What do we do?
Our focus is materials processing and device engineering for the creation of micron and sub-micron scale device elements for vertical integration with circuit systems. Primary applications include telecommunications, computation, imaging and sensing. Key challenges require the mastery and manipulation of thin film materials design and processing, advanced device modeling, and state-of-the-art materials/device characterization.
Fundamental research topics delve into optical, electrical, kinetic and mechanical materials properties at the bulk versus nano-engineered level. The advanced study of electromagnetism is applied to design novel waveguide, resonant and photonic crystal structures.
EMAT Fundamentals – Discover
Figure: Discovery of Si nanocrystal light emission (875-1050 nm spectral range) from sputtered SiON:Er and Si3N4:Er thin films confirms the co-existence of nanocrystals with Er.
- Discovery of room temperature Er electroluminescence in a forward-biased Si:Er LED, for an on-chip integrated LED light-source.
- Discovery of a low threading dislocation density deposition process for the direct epitaxy of Ge onto a Si substrate, thereby enabling the fabrication of silicon circuits with monolithically integrated Ge detectors with high responsivity.

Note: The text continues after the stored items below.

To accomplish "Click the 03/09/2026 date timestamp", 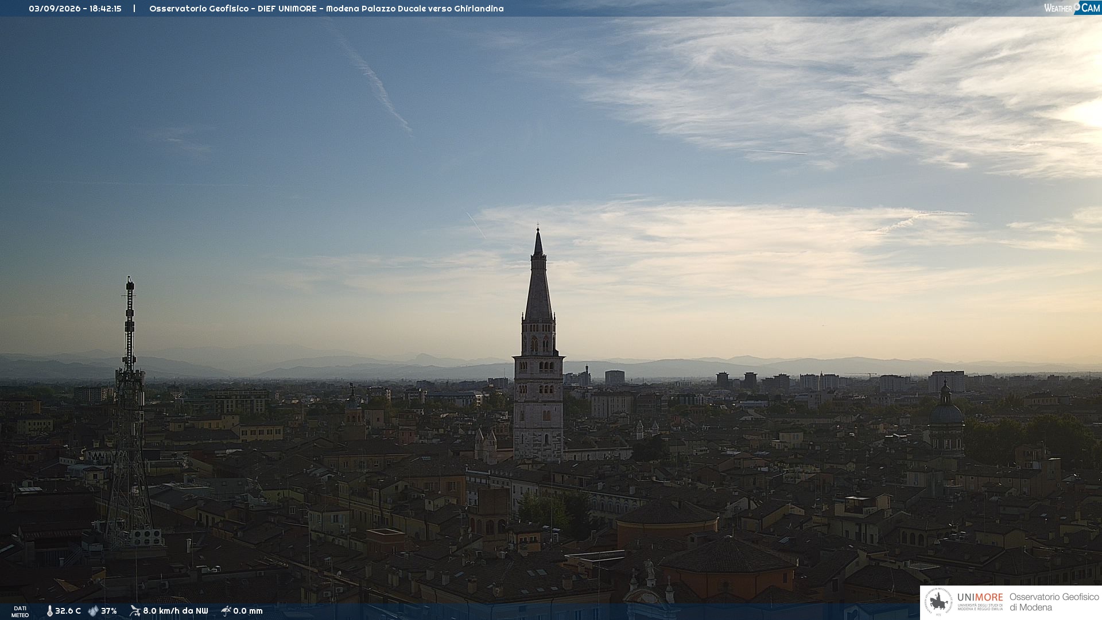I will (x=55, y=9).
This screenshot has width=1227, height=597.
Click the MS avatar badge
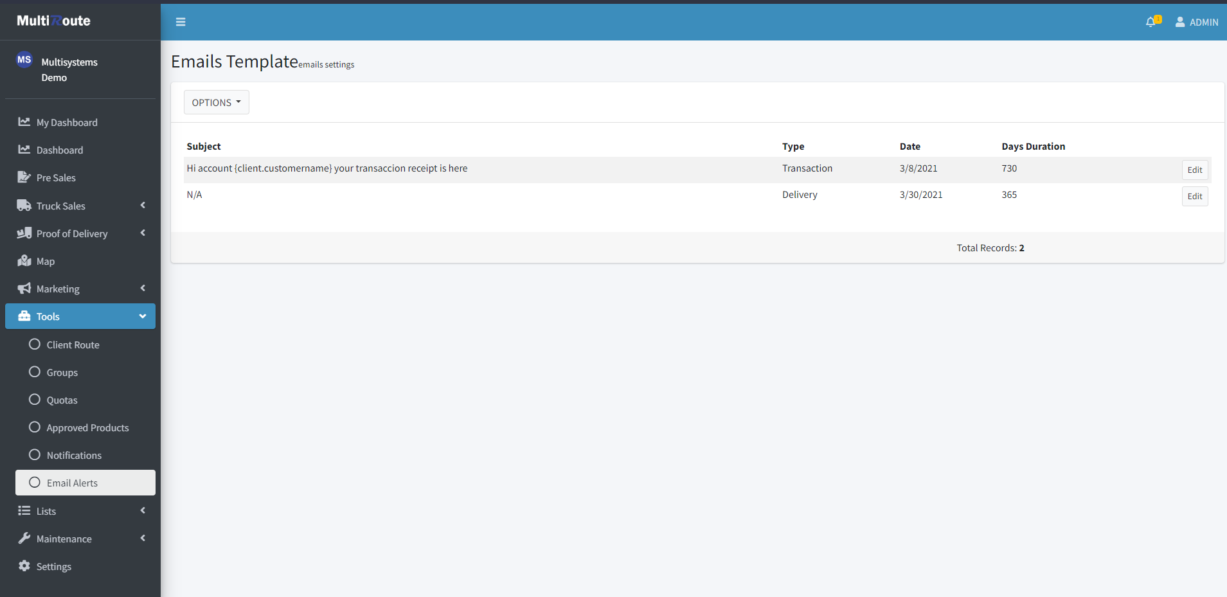pos(24,60)
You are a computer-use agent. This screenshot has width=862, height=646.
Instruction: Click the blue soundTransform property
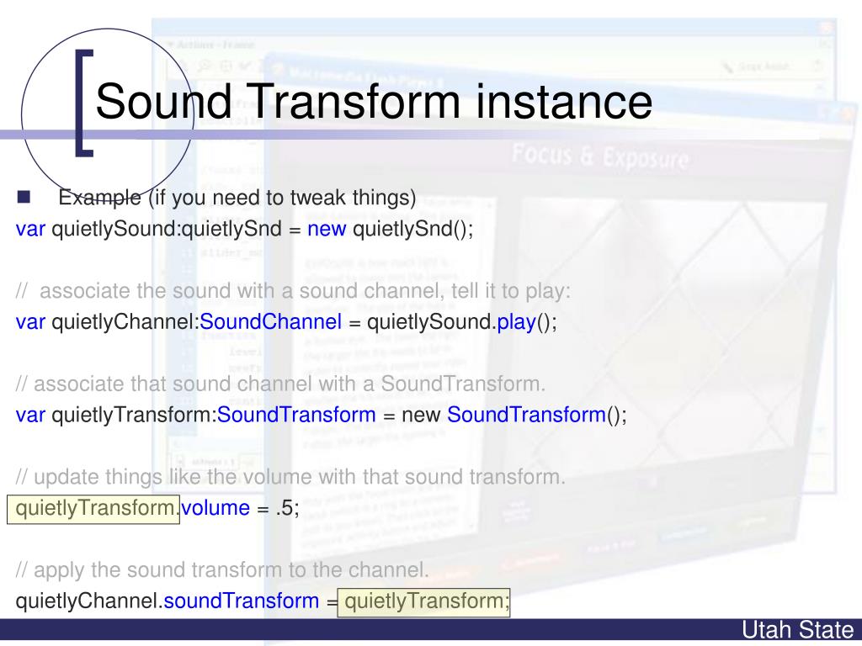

- Discovery of a one-dimensional photonic crystal defect state, which was integrated into a Si waveguide to produce a wavelength-selective filter with ultra-high modal confinement.
EMAT Fundamentals – Model
- Modeling the temperature-dependent energy transfer mechanism between Er and the Si conduction band, giving quantitative description to the quantum efficiency of a Si:Er LED.
- Modeling the absorption interaction cross-section of Si nanocrystals in Si-rich Oxide providing a quantitative measure of optical sensitization during Er co-doping.

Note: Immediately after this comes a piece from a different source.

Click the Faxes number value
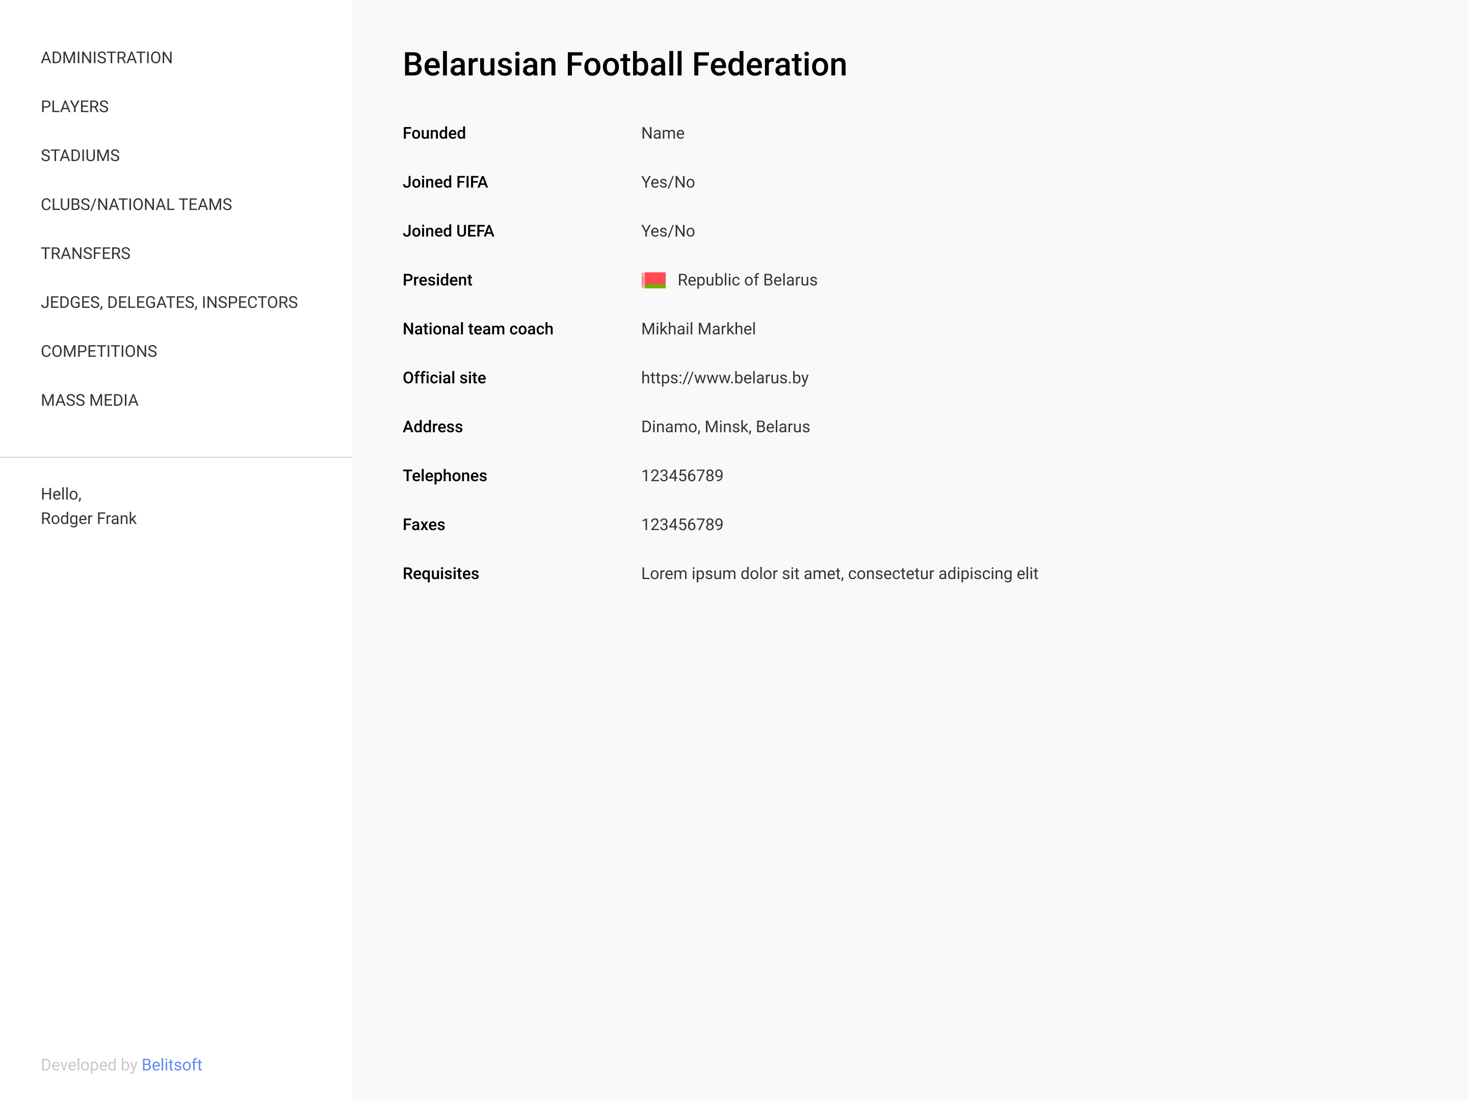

- Modeling the bandgap shrinkage of Ge-on-Si expitaxial films under tensile compression to correlate the extended spectral responsivity of our photodetectors with spectral photo-reflectance measurements.
EMAT Fundamentals – Design
- Design of an optimized Er-doped Waveguide Optical Amplifier (2003) by enhancement of device gain efficiency and minimization of device footprint-as a function of waveguide index difference.
- Design of a tunable WDM filter (2002) that relies on micro-electromechanical tuning of an air defect layer, while maintaining a processing flow that allows for planar integration with a waveguide.
- Design of oxidation smoothing and waveguide engineering processes that enable the fabrication of Si waveguides with record-low propagation losses.
EMAT Fundamentals – Prototype
- Prototype of photonic crystal waveguides (2004) that demonstrate above light-line propagation within silicon oxide cores, for the planar integrated Si platform.
- Prototype of GHz-precision ring resonator filters, fabricated under 0.18 µm processing constraints. GHz-precision filter characteristics were achieved by trimming a polymerized hexamethyldisilane overcladding, using a controlled UV dose.
- Prototype of an integrated waveguide-detector that has decoupled the efficiency of charge collection, from the efficiency of signal absorption, for the planar integrated Si platform and enabled a high responsivity, high-speed performance.